Fr Arthur O'Reilly, was 13 and on a break from exams when he got his chance.
The U-boats were moored on the banks of the River Foyle in Londonderry after their crews surrendered at the end of World War Two, 70 years ago this weekend.
The German submariners were taken to an army camp in County Down and the people of Derry had a chance to explore the submarines.
Fr O'Reilly scrambled through narrow compartments of the U-boat past signs bearing the warning "Achtung!"
As he looked through the periscope, he was amazed at how clearly he could see people on the docks.
A British naval officer showed him around the vessel.
"He allowed me to look through the periscope and I could see people walking on the quay. You could identify people, I was amazed at the technology, you could see people's features," he said.
He said the U-boat was small and quite confined.
"I wondered how did they fit 30 personnel into the small space?
"They shared the bunks (between shifts), there was a shelf between each compartment, with signs saying Achtung!
"The shelf was to prevent flooding, you had to step over it, there were these apertures from one section to the next.
"I saw the torpedo bays, they were deactivated at that time, I saw the navigation instruments - it was very exciting for a schoolboy to see all these things that you had read about in the papers and heard on the radio."
Fr O'Reilly said: "It was very sad that there was such loss of life. It was a tragic consequence of the war and the belligerence between nations.
"It was a great feeling that the war was over and that there would be no more destruction or loss of life, at least that was a consolation."
Derry was once one of the command centres, close to the Atlantic's Western Approaches where so-called "wolf-packs" of the stealthy underwater machines had wrought such damage on British shipping.

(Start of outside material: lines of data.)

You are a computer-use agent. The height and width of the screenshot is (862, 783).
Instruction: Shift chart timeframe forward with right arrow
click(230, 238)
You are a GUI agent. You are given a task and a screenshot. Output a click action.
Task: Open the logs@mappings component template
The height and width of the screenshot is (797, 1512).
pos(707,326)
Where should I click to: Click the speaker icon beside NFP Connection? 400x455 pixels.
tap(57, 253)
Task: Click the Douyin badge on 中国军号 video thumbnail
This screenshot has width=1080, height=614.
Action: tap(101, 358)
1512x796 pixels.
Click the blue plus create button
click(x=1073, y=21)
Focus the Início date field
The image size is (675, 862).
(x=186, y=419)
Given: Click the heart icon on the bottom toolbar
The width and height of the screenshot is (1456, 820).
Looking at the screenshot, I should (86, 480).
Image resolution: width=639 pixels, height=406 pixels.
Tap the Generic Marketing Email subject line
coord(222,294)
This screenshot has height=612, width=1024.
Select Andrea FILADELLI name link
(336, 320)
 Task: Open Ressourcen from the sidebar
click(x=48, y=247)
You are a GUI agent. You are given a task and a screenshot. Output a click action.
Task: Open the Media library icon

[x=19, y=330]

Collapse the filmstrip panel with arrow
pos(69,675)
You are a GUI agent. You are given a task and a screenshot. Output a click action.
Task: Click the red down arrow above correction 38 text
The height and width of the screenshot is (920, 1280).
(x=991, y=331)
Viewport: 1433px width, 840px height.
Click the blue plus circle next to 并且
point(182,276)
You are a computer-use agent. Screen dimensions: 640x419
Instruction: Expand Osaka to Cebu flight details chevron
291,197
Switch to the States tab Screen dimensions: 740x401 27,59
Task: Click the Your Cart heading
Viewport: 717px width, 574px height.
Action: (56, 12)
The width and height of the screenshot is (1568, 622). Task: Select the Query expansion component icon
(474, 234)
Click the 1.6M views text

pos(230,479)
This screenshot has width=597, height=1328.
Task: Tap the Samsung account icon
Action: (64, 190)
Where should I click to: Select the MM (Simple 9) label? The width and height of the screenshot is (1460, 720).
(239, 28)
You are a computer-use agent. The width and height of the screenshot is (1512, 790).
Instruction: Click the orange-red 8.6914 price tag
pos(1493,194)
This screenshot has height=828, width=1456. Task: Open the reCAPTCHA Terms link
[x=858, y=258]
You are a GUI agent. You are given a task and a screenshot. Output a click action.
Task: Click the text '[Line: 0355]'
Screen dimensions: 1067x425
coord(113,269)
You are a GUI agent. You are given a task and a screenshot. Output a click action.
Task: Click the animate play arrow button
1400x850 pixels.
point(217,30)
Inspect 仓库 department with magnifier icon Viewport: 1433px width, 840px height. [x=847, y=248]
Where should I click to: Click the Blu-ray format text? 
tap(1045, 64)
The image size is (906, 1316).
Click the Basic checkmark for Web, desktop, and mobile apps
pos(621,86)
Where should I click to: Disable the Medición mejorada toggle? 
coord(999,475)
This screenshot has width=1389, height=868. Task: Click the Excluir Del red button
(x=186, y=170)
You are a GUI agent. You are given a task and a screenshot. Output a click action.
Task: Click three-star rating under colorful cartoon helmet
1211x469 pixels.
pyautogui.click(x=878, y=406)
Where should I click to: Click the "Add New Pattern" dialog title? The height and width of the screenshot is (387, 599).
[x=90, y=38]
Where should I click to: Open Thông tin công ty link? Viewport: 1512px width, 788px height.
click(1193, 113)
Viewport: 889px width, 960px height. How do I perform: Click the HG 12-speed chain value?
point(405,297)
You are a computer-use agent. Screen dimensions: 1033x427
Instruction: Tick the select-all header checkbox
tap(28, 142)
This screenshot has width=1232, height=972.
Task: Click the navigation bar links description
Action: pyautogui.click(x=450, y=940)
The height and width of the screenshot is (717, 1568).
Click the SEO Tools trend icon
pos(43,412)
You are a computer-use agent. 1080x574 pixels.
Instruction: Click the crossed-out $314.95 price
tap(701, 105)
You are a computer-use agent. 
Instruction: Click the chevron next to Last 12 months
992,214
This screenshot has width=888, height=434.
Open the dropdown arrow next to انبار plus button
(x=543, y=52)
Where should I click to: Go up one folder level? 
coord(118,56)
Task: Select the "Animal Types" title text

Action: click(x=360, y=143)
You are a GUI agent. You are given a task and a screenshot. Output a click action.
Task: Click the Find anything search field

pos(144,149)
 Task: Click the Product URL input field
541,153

The city is marking the anniversary of the German surrender with a festival of film and old memorabilia.
Among the artefacts are a set of dark green binoculars captured from a submarine, photographs of German sailors, an accordion and pictures of the submarines tied up in the city.
It was on 14 May 1945 that the first of the U-boats made their way up the Foyle to the port of Lisahally where they were formally ordered to surrender by Admiral Sir Max Horton, commander-in-chief, Western Approaches.
Margaret Edwards, from Derry and Strabane District Council's museums service, said: "For Sir Max Horton to come here to accept that surrender put Derry on the map as a place that had to be remembered for the role it played."
Muriel Nevin, 91, was stationed on the outskirts of the city and working for the Women's Royal Naval Service.
She said the city was a special place where the warm welcome made the base a second home for visiting troops from England, Canada and the US.
She was Liverpool-born and joined the Wrens during the Battle of Britain, lying about her age to get in.
"I quickly came over to Northern Ireland and was posted with the A36 and A37 Fleet Air Squadron in Maydown. The atmosphere was great. Everybody helped everybody, no matter who you were," she said.
"I remember the dances and all the lovely music. There were, of course, sad moments when you heard of people being killed and ships going down, but you had a job to do and you did it."